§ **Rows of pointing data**

-=-=-=-=-

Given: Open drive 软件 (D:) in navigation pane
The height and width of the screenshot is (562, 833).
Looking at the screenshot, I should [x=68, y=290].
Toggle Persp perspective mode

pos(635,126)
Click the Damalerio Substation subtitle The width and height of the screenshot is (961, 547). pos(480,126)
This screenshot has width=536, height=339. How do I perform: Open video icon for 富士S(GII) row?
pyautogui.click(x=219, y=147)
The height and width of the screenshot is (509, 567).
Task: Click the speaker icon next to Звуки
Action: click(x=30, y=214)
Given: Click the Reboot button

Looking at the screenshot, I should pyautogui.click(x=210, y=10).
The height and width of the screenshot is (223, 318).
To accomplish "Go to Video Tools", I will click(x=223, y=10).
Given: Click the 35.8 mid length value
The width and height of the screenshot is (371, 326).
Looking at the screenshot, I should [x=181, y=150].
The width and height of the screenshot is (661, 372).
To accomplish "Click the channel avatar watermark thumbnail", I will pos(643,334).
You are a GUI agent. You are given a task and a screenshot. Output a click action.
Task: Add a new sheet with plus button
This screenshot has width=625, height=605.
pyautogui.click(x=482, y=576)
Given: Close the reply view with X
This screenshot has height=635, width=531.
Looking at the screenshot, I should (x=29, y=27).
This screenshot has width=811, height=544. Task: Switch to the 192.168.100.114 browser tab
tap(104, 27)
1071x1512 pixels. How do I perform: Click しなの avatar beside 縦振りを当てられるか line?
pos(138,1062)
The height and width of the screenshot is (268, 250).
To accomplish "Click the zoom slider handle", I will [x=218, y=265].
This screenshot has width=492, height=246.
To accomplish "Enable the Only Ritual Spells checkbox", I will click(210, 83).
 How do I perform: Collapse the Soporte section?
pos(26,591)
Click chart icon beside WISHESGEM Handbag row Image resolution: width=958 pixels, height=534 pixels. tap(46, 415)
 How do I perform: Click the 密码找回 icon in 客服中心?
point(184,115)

-=-=-=-=-

Could you write out the whole listing again, swapping every "How do I perform" for "How do I carry out" and leaving everything else unchanged?

Given: Open drive 软件 (D:) in navigation pane
The height and width of the screenshot is (562, 833).
Looking at the screenshot, I should [x=68, y=290].
Toggle Persp perspective mode

pos(635,126)
Click the Damalerio Substation subtitle The width and height of the screenshot is (961, 547). pos(480,126)
This screenshot has width=536, height=339. How do I carry out: Open video icon for 富士S(GII) row?
pyautogui.click(x=219, y=147)
The height and width of the screenshot is (509, 567).
Task: Click the speaker icon next to Звуки
Action: click(x=30, y=214)
Given: Click the Reboot button

Looking at the screenshot, I should pyautogui.click(x=210, y=10).
The height and width of the screenshot is (223, 318).
To accomplish "Go to Video Tools", I will click(x=223, y=10).
Given: Click the 35.8 mid length value
The width and height of the screenshot is (371, 326).
Looking at the screenshot, I should [x=181, y=150].
The width and height of the screenshot is (661, 372).
To accomplish "Click the channel avatar watermark thumbnail", I will pos(643,334).
You are a GUI agent. You are given a task and a screenshot. Output a click action.
Task: Add a new sheet with plus button
This screenshot has width=625, height=605.
pyautogui.click(x=482, y=576)
Given: Close the reply view with X
This screenshot has height=635, width=531.
Looking at the screenshot, I should (x=29, y=27).
This screenshot has width=811, height=544. Task: Switch to the 192.168.100.114 browser tab
tap(104, 27)
1071x1512 pixels. How do I carry out: Click しなの avatar beside 縦振りを当てられるか line?
pos(138,1062)
The height and width of the screenshot is (268, 250).
To accomplish "Click the zoom slider handle", I will [x=218, y=265].
This screenshot has width=492, height=246.
To accomplish "Enable the Only Ritual Spells checkbox", I will click(210, 83).
 How do I carry out: Collapse the Soporte section?
pos(26,591)
Click chart icon beside WISHESGEM Handbag row Image resolution: width=958 pixels, height=534 pixels. tap(46, 415)
 How do I carry out: Click the 密码找回 icon in 客服中心?
point(184,115)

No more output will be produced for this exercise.